March 3, 2009

「充たされざる者」(カズオ・イシグロ)

「充たされざる者」●昨日が執事小説に続いて今日は同じくカズオ・イシグロのピアニスト小説を。「充たされざる者」(ハヤカワepi文庫)。現代三大ピアニスト小説のひとつには確実で入るであろう問題作。何が問題かといえば、この文庫、分厚すぎる……ってのはウソ、いや中身はよっぽど問題作だ。
●主人公は世界的な名声を獲得したピアニスト、ライダー。この人、誰からも「ライダー様」と呼ばれるばかりで、ファーストネームがない。「日の名残り」や「わたしを離さないで」と同じく、主人公の一人称視点で物語は始まり、いわゆる「信頼できない語り手」の形をとる。ライダーはどこかヨーロッパの片田舎に招かれて、これからピアノを弾かなければならないらしい、しかもそれは単なるリサイタルではなく、住人にとっては町の命運がかかった重大イベントのようだ。町のあらゆる名士たちが「ライダー様」を待ち構えており、歓迎行事をはじめこれから凄まじくタイトなスケジュールをこなさなければならない、しかしマネージャーはどこだ、ライダーはスケジュールがまったく見えないまま、町の人々の丁重すぎる歓待を受ける……。
●で、読み始めてすぐに気づくのだが、主人公の一人称視点で書かれているはずなのに、あっさりと三人称視点でなければ見えないはずの情景が描写されて混乱させられる。なんと、これは前衛的なスタイルで書かれた小説なのだ。次から次へと町の人々があらわれ、「ライダー様」をあちこちに連れまわすのだが、その間に小説中の設定が変化していたり、町の中の地理関係が無茶苦茶になっていたりする。
●あれれ、この町はライダーが始めて来た町のはずだが、いつの間にか生まれ故郷のようになっていて、同窓生とばったり出会ったりするじゃないか。

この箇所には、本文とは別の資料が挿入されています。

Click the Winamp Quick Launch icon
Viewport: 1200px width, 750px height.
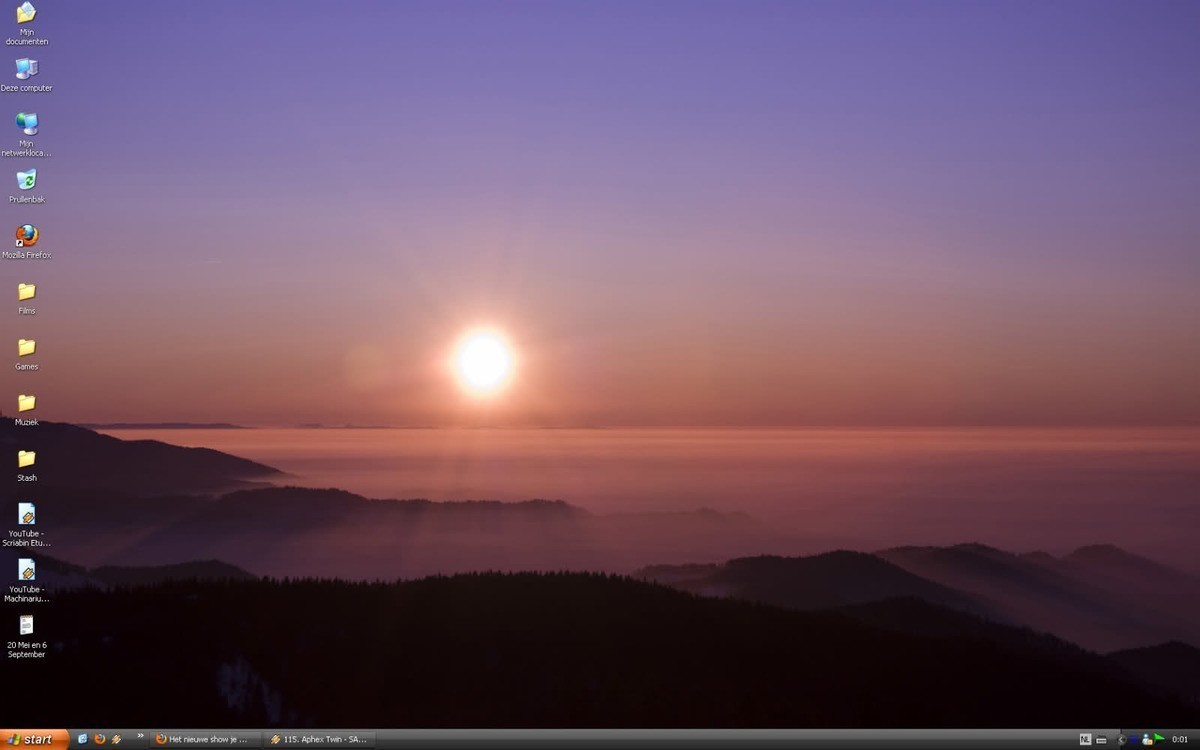[x=116, y=739]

この女性と子供、他人のはずなのに、なんだかライダーの妻と子という設定にすり替わっているぞ。町の中をクルマで移動しているはずなのに、建物の中の扉を開けたら最初の出発点につながっているとか、なんだこれは。そうだ、これは夢ではないか。まるで夢の中のように、ここの「現実」は不安定で脆い。
●何百ページも悪夢世界を漂流させられながら徐々に見えてくるのだが、どうやらこの世界の登場人物たちには、「ライダー様」自身の若き日の分身や老年期の分身などがいるらしい。あるいは分身ではなくともある程度は「ライダー様」の一部を体現したような存在のようだ。そして、誰も彼もが世界的名ピアニストである「ライダー様」に対してへりくだった態度をとっているのだが、むしろ慇懃無礼というべきか、町の文化的芸術的成功のための催しがどうのこうのと立派な題目を並べてはいるが、一皮向けば失礼千万な連中ばかり。みなウジウジと自分の過去の失敗を悔やんでいるくせに妙に自己肯定的で、次から次へと「ライダー様」に厚かましい頼みごとばかりしてくる。ライダーは大人物らしく皆の要望に応えようとするが、そのうちどんどん手が回らなくなって破綻をきたす。つまりみんなヤなヤツ。町のみんながどれくらいヤなヤツかといえば、すなわち自分自身「ライダー様」と同じくらいヤなヤツだったという、これまたイジワル小説なのだった。やれやれ。猛烈に可笑しいぞ!
●読み始めて実験的な手法で書かれていると気づいたときには、正直裏切られた気分だったが、耐えて読み進めるとすばらしく傑作であったと気づく。この小説世界には一流のピアニストがレパートリーにすべき現代の作曲家として、マレリー、ヤマナカ、カザンといった人がいるようだ。ヤマナカはタケミツだろうか、マレリーはなんとなくブーレーズに置き換えて読んだが……、いやいや、そういう読み方はなんか違うな。
●文庫で全948ページという分厚さ。フツーなら二分冊にするだろうがなぜ? 上下巻だとみんな上巻で投げ出しちゃうから? この厚さに匹敵する文庫は島田荘司の「アトポス」以来。